# King Pigeons As Food!!??



## altgirl35 (Sep 5, 2008)

a fellow rehabber got in a what i think is a king pigeon and after checking to see if a local a guy who keeps pigeons could take him, he told they me they are sold for food!
i was stunned and basically was oblivious to this practice.
if anyone in massachusetts area would like this pretty bird and has a nice loft, but wouldn't breed him/her for meat let me know


----------



## Charis (Feb 11, 2007)

Yep...King Pigeons are used as food. That's what Elizabeth, King Rescue, has been telling us about. People buy them from markets in China Town, feel sorry for them and set them free without the understanding they can't survive on their own. That's why there is such endless amount of King Pigeons available for adoption.


----------



## altgirl35 (Sep 5, 2008)

oh, that's awful, that's what my fellow rehabber had suspected, i guess in her younger years they used to protest down in boston's china town.
she said the poultry market is horrific, feral pigeons, doves, domestic bunies and all kinds of things most people would not consider eating


----------



## sky tx (Mar 1, 2005)

King pigeon-Chicken-Turkey-Goose-Duck--All tastes the same on the Thanksgiving Table.


----------



## Mindy (Apr 2, 2009)

Thats not the point Sky tx they may taste the same. Humans may taste like chicken also, but I'm not going to be trying that on Thanksgiving. Sky Tx, do you eat pigeons?


----------



## karijo (Apr 11, 2006)

A lot of pigeon people I know have/will eat squab. 

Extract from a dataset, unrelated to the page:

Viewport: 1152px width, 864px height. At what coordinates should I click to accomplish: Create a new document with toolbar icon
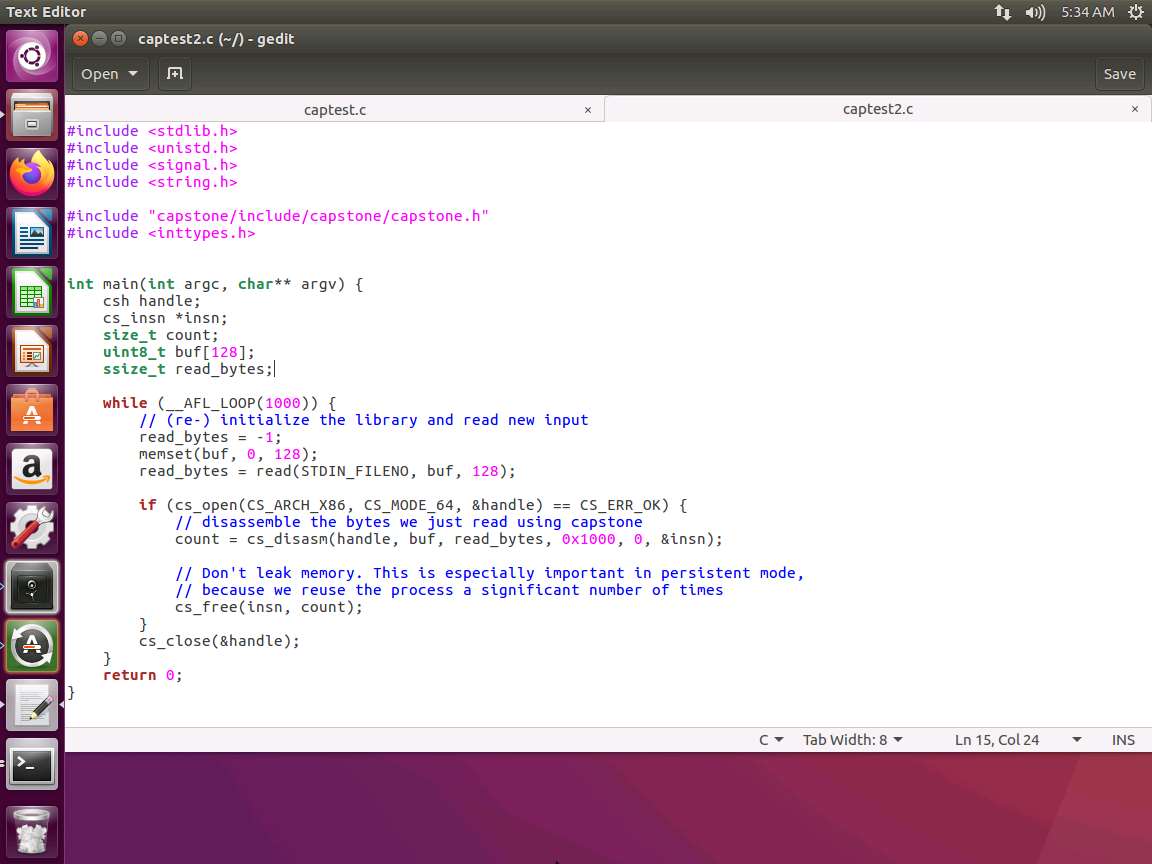174,73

Seems weird to me, but then, eating _any_ animal seems weird to me. I don't see any distinction between eating pigeon, chicken, turkey.... maybe that was sky tx's point.


----------



## altgirl35 (Sep 5, 2008)

i certainly couldn't eat them, and i certainly wouldn't want to eat a bird i rescued or have any one else eat it


----------



## sky tx (Mar 1, 2005)

Yes we have eat pigeons--back in the 1970's-1980's we raised a late round and put lots of 30 day old squabs in the freezer.


----------



## Mindy (Apr 2, 2009)

I may be wrong on this, but I think if someone comes on Pigeon Talk and says they just ate a pigeon, I don't think there would be very many happy people on here. Maybe I live a sheltered life, but I don't know a single person that eats pigeon. Maybe they are lying to me. I didn't think I was important of a person to be lied to, but maybe I am. But I know there isn't an important person out there that I would lie to. mindy


----------



## Mindy (Apr 2, 2009)

AWFUL!!!! I would have starved to death before I would eat a 30 day old pigeon or anyday old pigeon. When was the last time you ate pigeon sky tx?


----------



## Guest (Oct 28, 2009)

Mindy if you knew you history many people survived on squab back in the day, this is not a new practice .


----------



## Mindy (Apr 2, 2009)

I don't call the 70's and the 80's back in the day. Sure the 40's 50's now that is back in the day and could understand that alittle bit more, but in the 70's and the 80's I don't understand it. I mean how much meat can actually be on a 30 day old squab. I can have my opinion and thats my opinion. mindy

If Sky tx just said he ate pigeon tonight, how would you feel about that?


----------



## Charis (Feb 11, 2007)

sky tx said:


> King pigeon-Chicken-Turkey-Goose-Duck--All tastes the same on the Thanksgiving Table.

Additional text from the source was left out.